TASK OBJECTIVE: Continue the text on critics of the Bible from where it stops, in the same style.

STUDY TEXT:

=== Section Start ===

Critics of the Bible
There has been much criticism of the Bible since the Enlightenment, but rather than go that far back, we will look at some contemporary critics. These critics have received a fair amount of press coverage, but their arguments are unconvincing.
The Jesus Seminar was a collection of liberal scholars who were seeking to find a consensus on whether the Bible contains the sayings of Jesus. This group has claimed that 82% of what Jesus said was not authentic and another 16% was doubtful. This puts 98% of Jesus’ saying in the category of pious fraud. However, the Jesus seminar is a group with an agenda. The 74 members represent the most liberal fringe of Biblical Scholarship, and more than half lack adequate credentials for the task at hand. In addition, their methodology has multiple flaws. Perhaps one of the most egregious principles of the group is that to be authentic, the sayings of Jesus must not resemble anything resembling Judaism in the first century or Christianity in the first century. That arbitrarily excludes most of what one would expect to find. Their research and resources seem to reflect a skepticism geared towards the discrediting of the authenticity of Scripture.

=== Section End ===

EXTRACTED RECORDS:
=== Section Start ===

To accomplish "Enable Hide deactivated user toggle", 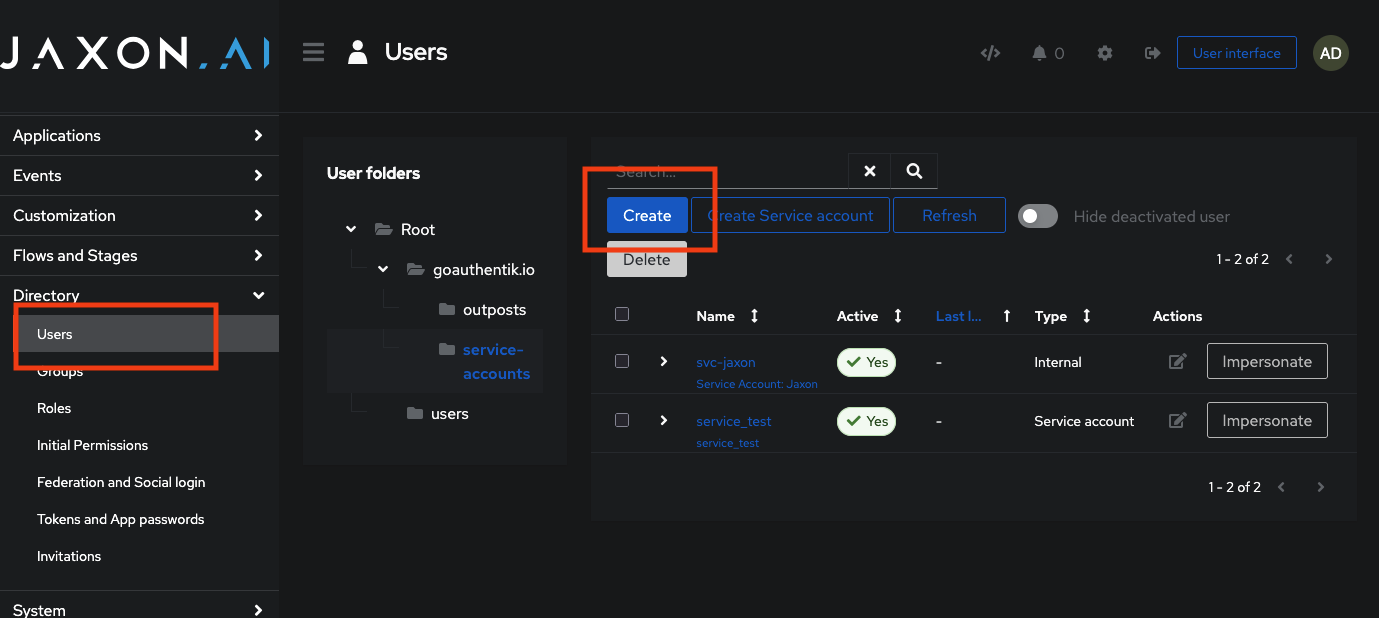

=== Section End ===
=== Section Start ===

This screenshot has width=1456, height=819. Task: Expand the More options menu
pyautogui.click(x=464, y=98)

=== Section End ===

ANSWER FOR THIS EXERCISE:
Daniel Brown, who self-identifies as an agnostic who has left the faith of his youth, has written several books reflecting his lack of belief. Perhaps the best known is the DaVinci Code, a conspiracy tale that attempts to debunk Biblical history. In his book and the following movie, he writes that the Bible is purely human, “The Bible is a product of man, my dear. Not of God… Man created it as a historical record… History has never had a definitive version of the book.” He also comments, “Many have made a trade of delusions and false miracles, deceiving the stupid multitude.” Neither the book nor the movie claim to be scholarly works. They are fiction. Somewhat amazingly, many who either read the book or saw the movie accepted his many claims about Jesus and the Bible as factual, even though they can easily be shown to be false and without a basis in history.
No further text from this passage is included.